Within days, the pension is like a schoolyard. What was once the dining room is now the operations room. My maps hang on the walls, with areas colored red where we have people bringing us information and green where we need to find people. Recruits sort the intelligence the couriers bring. They always arrive at dinnertime, devouring the trout Josette’s son, Lucien, catches from the stream. My gramophone plays a mix of jazz and classical, and the air is thick with cigarette smoke and the scent of Josette’s cooking.

Soon, Baston sends me a note: They’re still looking for Navarre . Luckily no one thinks “Navarre’s mistress” is worth questioning. What knowledge would she have, besides how to crease the bedsheets?

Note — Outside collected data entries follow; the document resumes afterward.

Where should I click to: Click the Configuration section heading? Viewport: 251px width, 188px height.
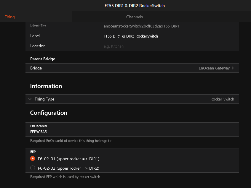click(49, 113)
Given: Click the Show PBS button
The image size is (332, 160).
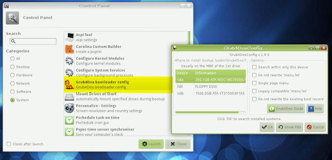Looking at the screenshot, I should coord(289,127).
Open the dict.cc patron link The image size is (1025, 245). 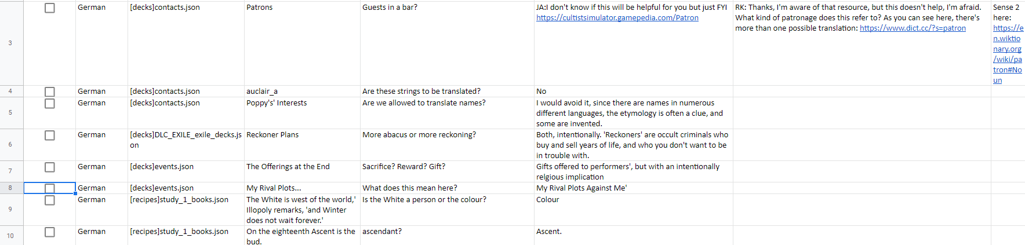913,28
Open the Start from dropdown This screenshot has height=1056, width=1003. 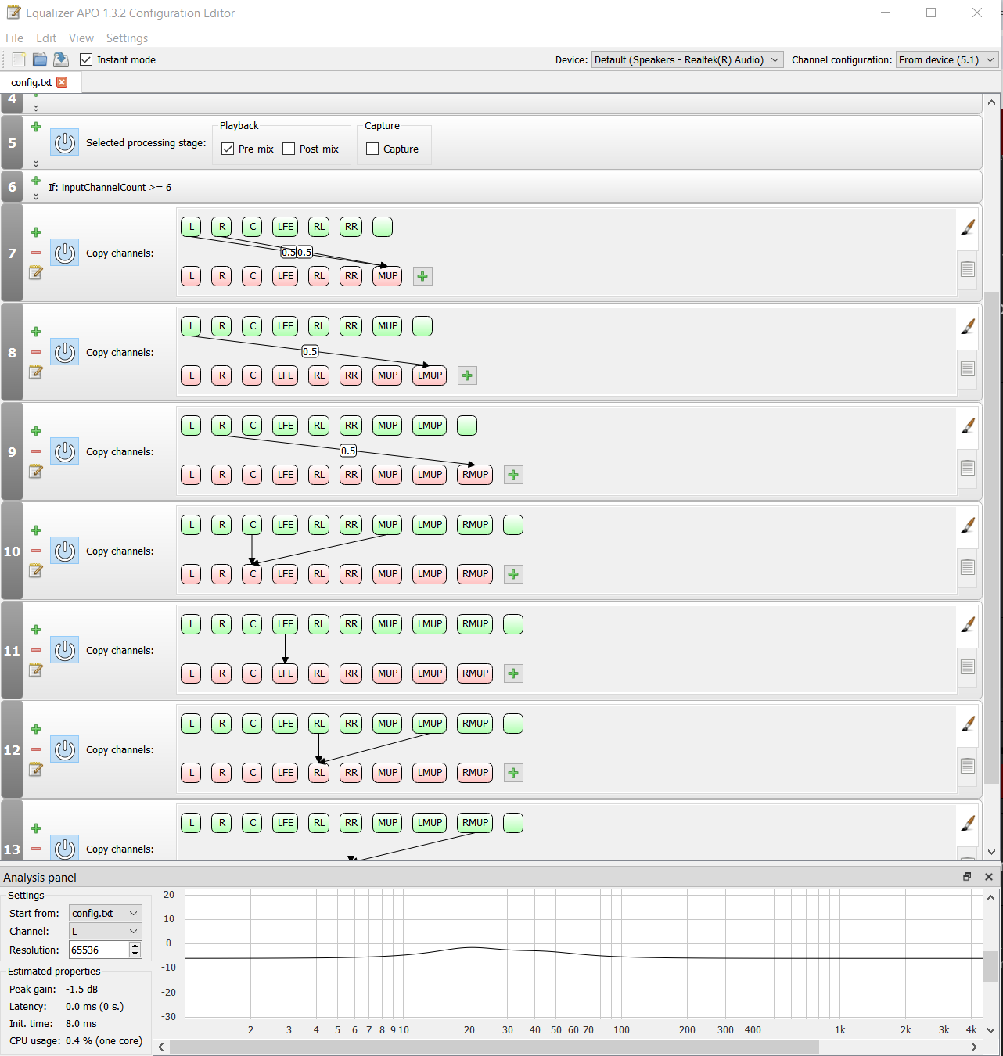[105, 913]
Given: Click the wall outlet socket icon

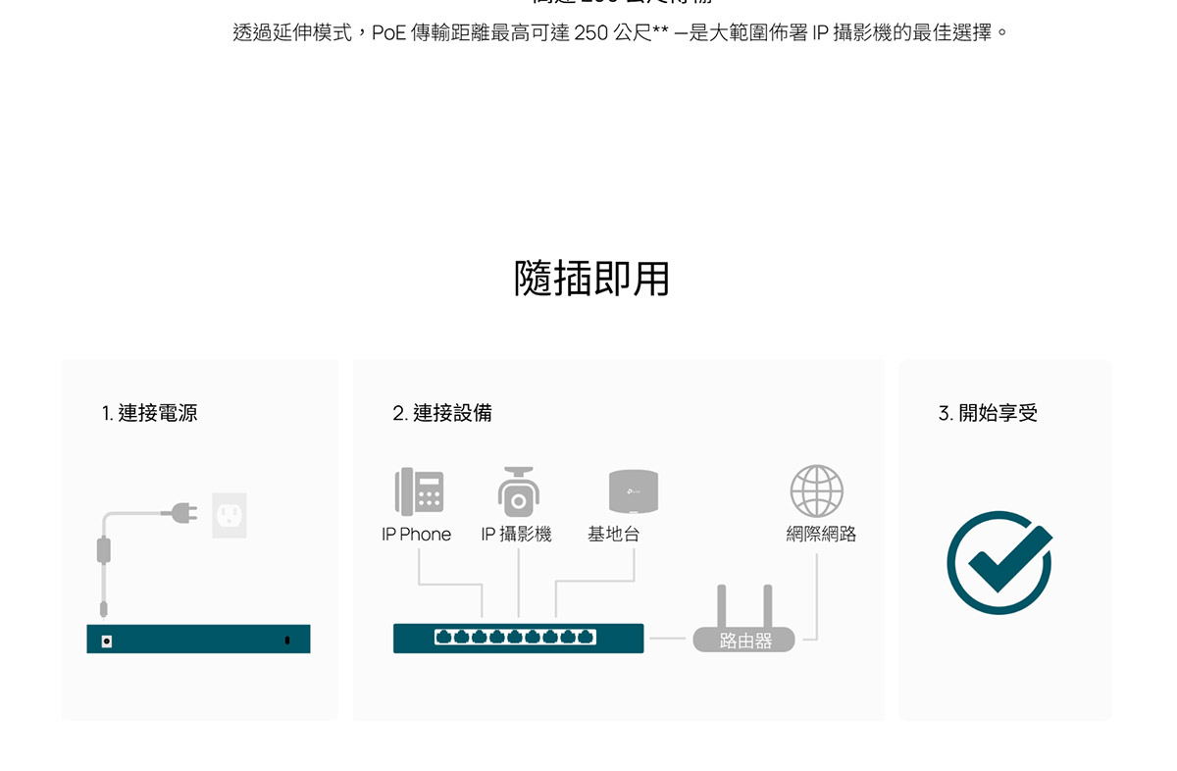Looking at the screenshot, I should (230, 514).
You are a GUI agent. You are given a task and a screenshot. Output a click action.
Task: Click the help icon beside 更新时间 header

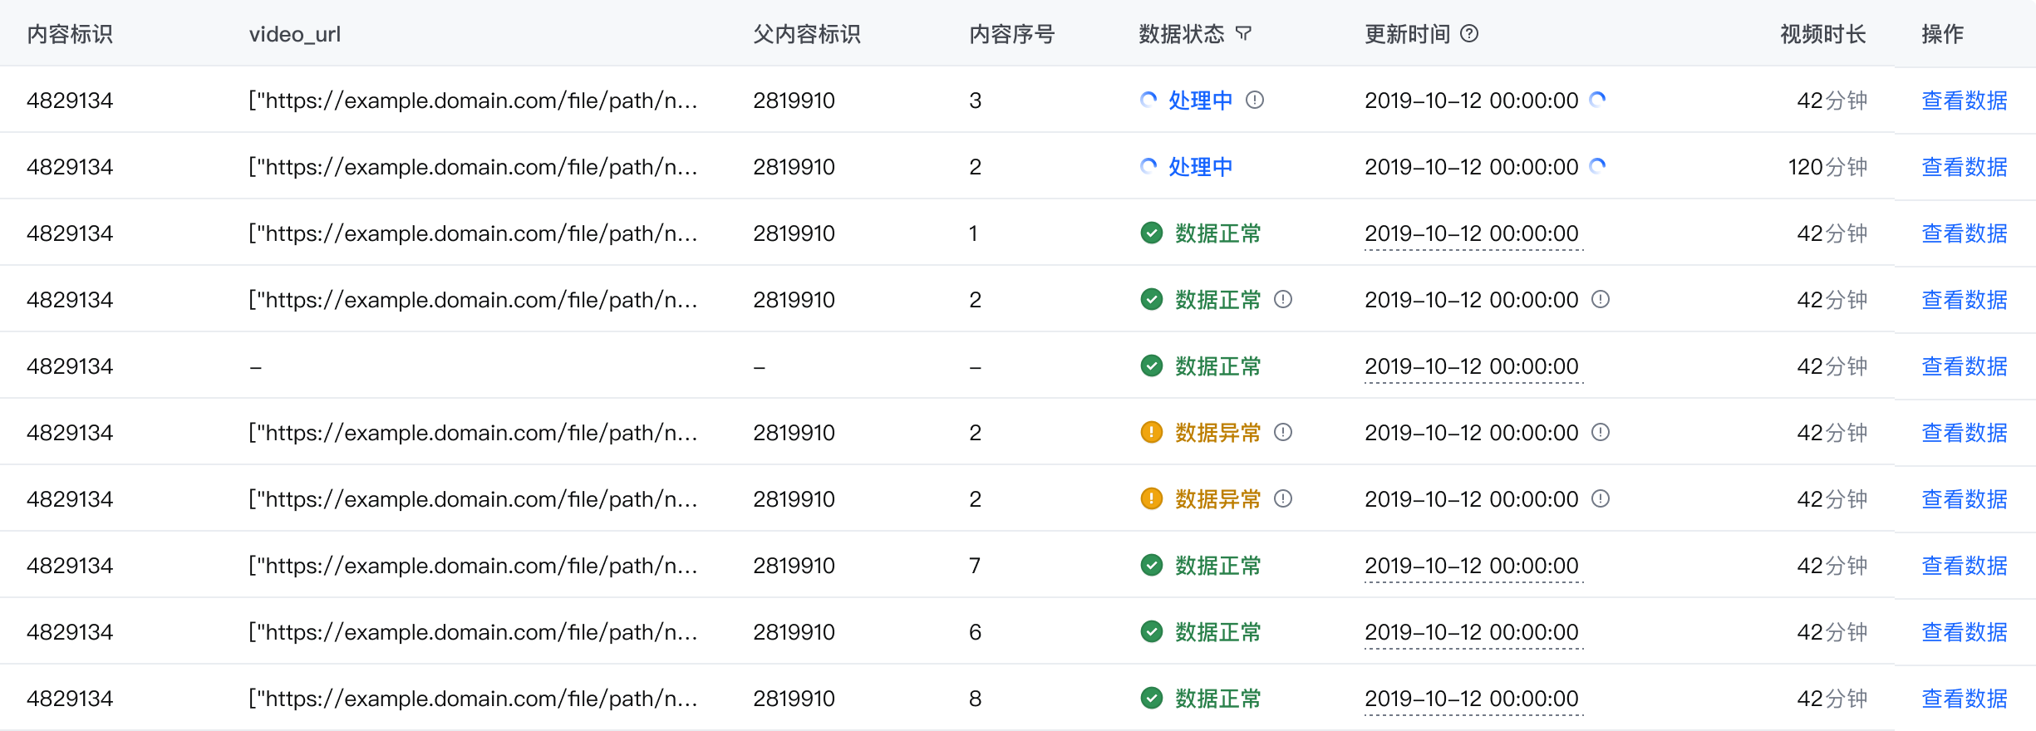1469,34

I hope you know I don’t believe you occupy that position, Bastion’s note continues. Not just because Navarre loves his wife. But because I’ve come to see that you are honorable.

It makes me soften even more toward the traditionalist with a revolutionary’s heart.

But April arrives with no word from Navarre.

Where are you? I think for the millionth time. Without the money the government gave us for the Légion, I can’t pay our agents. I emptied my bank account for last week’s wages. We need money from the British, not just for practicalities, but for hope. Today, there’s only the stale smell of last week’s Gauloises in the air. The couriers come in with messages and leave without the usual gift of a pack of cigarettes. We’ve run out, and I don’t know how long the men will keep coming if we give them nothing.

So I take out my diamond earrings—the only jewelry my father had the chance to give me—and I walk to the pawn shop. I return with enough money to keep us supplied with food and cigarettes for a couple of weeks. The agents race into town whooping. When Schaerrer returns, he drops a pack of Gitanes onto my desk.

“You didn’t have to,” I protest.

“Of course I did.”

April marches on. I still don’t know whether Navarre’s in an English prison or on his way back to France, and I’m wondering if I can sell my Cartier purse for funds, when the telephone rings.

“The Allies have agreed to work with us,” Navarre says.